24/7 EMERGENCY WATER REMOVAL, INC. (a/a/o Gary Gerstenfeld), Plaintiff, vs. SAFEPOINT INSURANCE COMPANY, Defendant. County Court, 17th Judicial Circuit in and for Broward County. Case No. 17-3505 COCE (53). October 31, 2017. Robert W. Lee, Judge. Counsel: Imran Malik, Maitland, for Plaintiff. Hope C. Zelinger, Fort Lauderdale, for Defendant.

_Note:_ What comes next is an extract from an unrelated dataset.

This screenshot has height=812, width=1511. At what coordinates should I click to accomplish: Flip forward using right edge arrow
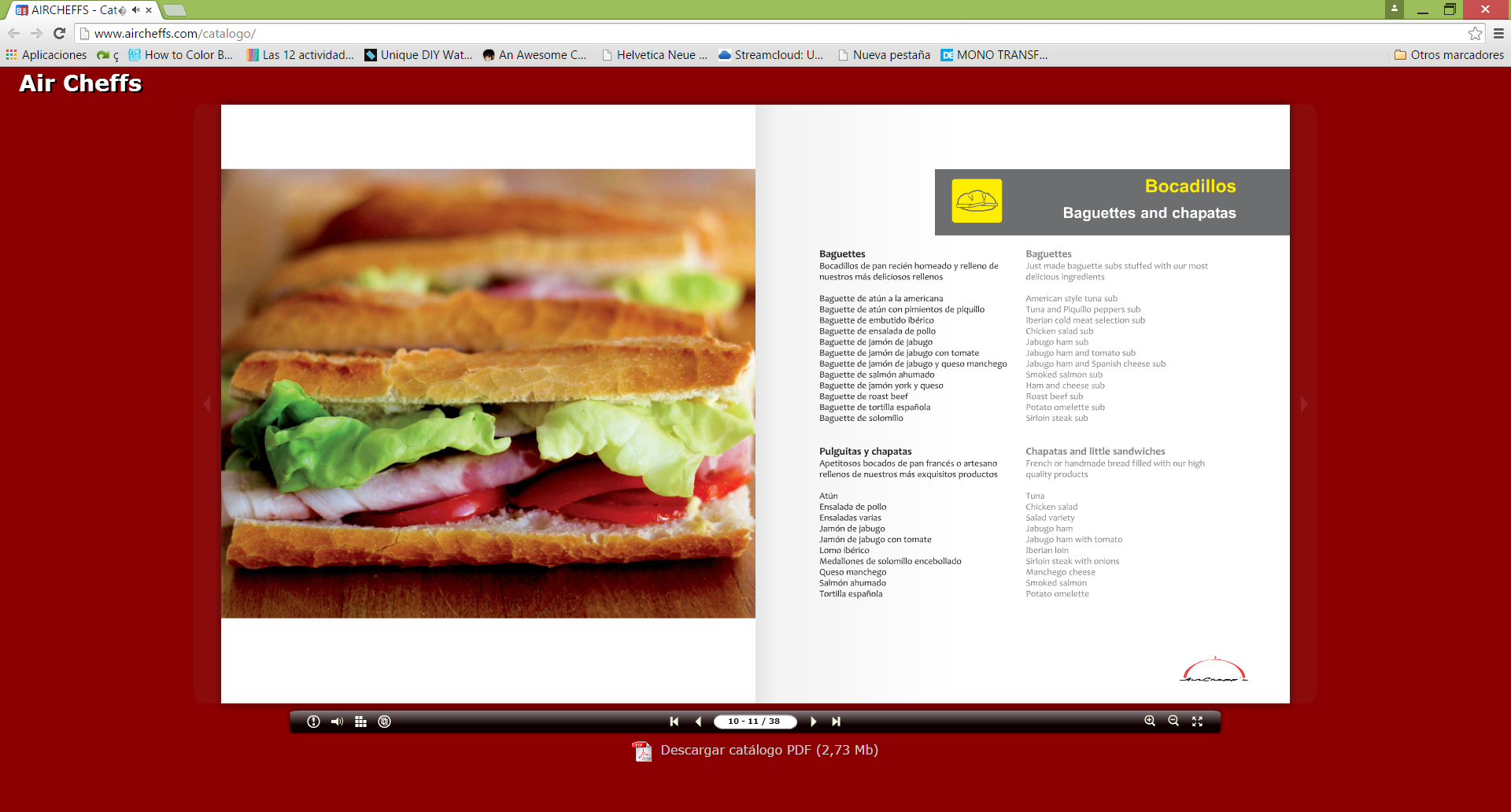pyautogui.click(x=1303, y=404)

ORDER DENYING DEFENDANT’SMOTION FOR SUMMARY JUDGMENT

THIS CAUSE came before the Court on October 30, 2017 for hearing of the Defendant’s Motion for Summary Judgment, and the Court’s having reviewed the Motion, the entire Court file, and the relevant legal authorities; having heard argument; having made a thorough review of the matters filed of record; and having been sufficiently advised in the premises, the Court finds as follows:

This case involves a claim for damages arising out of a water discharge loss. The Plaintiff was hired by the homeowner to take measures which arguably constituted “emergency remedial measures” under the homeowner’s insurance policy. The policy contains a limitation on loss for “emergency remedial measures” which the Defendant argues applies to this claim. The limitation of liability provision caps damages at the greater of $3,000.00 or 1% of the home’s insured value. In this case, the claim is for greater than this amount. The insurer made a payment based on the cap amount, but argues that the Plaintiff failed to comply with the limitation of liability provision, and as a result, no additional sums are due.

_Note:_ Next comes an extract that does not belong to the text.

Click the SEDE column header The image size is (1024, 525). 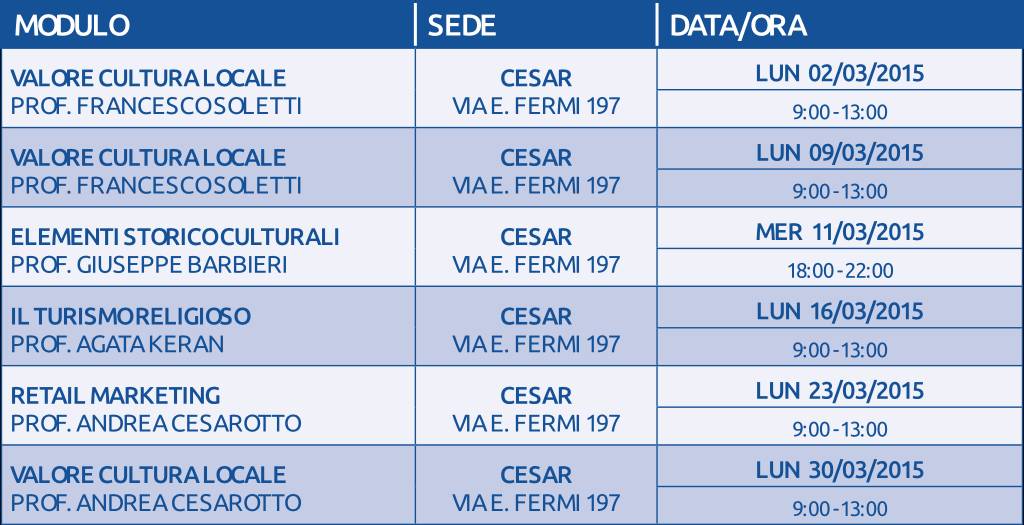click(462, 26)
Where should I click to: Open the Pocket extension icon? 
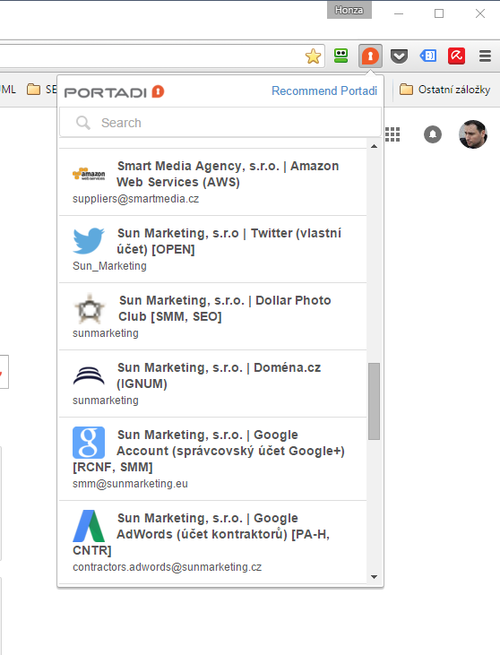coord(399,56)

The limitation provision at issue in this case could clearly have been better drafted. It requires the claimant to submit a “request” to exceed the cap, but provides no time limitation for this request. Based on the language as written, the “request” can be submitted even after the work has been completed. However, once the “request” is made, whenever that may be, the insurer has 48 hours to approve or reject the “request.” If the insurer misses the 48-hour deadline, the claimant may exceed the cap up to “the cost incurred by [the insured] for the reasonable emergency measures necessary to protect the property from further damage.”

After the work was completed, the Plaintiff sent the insurer an email with an invoice. The email stated, “Please send payment for emergency services to your insured.” The insurer acknowledges receiving this email and invoice, and further acknowledges that it did not respond within 48 hours. The insurer argues, however, that this email does not constitute a “request to exceed the limit.” The Court disagrees.

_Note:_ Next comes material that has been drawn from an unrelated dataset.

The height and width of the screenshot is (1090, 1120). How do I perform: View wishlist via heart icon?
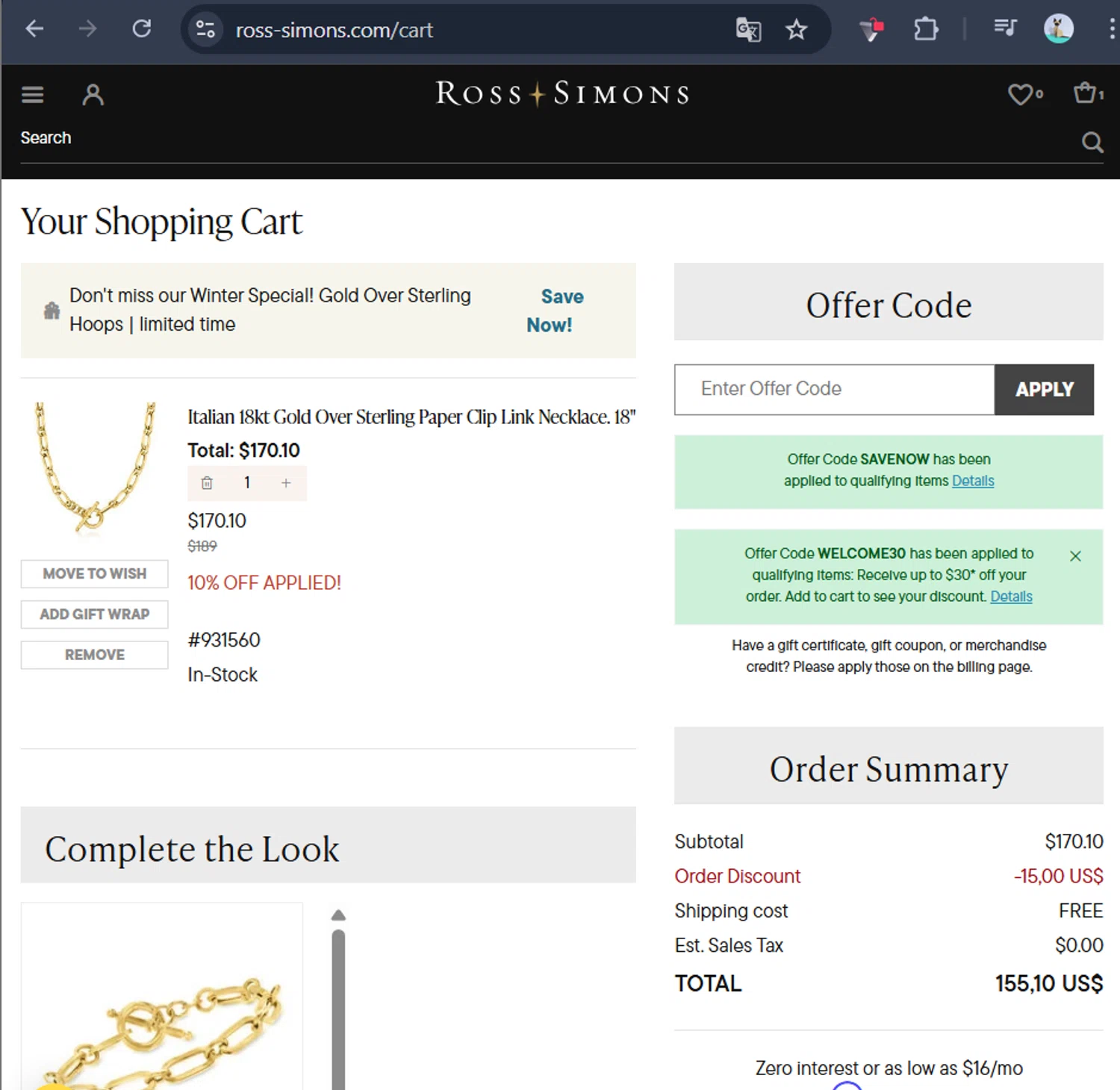point(1021,95)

There is nothing in the language of the policy’s limitation provision that requires any magic language or method to make a “request.” The word is not defined. No form is specified. The claimant’s language — “please send payment for emergency services” — is in the nature of a demand or dun that is clearly encompassed within the ordinary meaning of the word “request.” See W. Burton, Legal Thesaurus 448 (1980); American Heritage Dict. of the English Language 1105 (1976). Moreover, by attaching the invoice, the insurer was clearly aware that the claimant wanted to exceed the cap in the limitation provision. Accordingly, it is hereby

ORDERED AND ADJUDGED that the Defendant’s Motion for Summary Judgment is DENIED.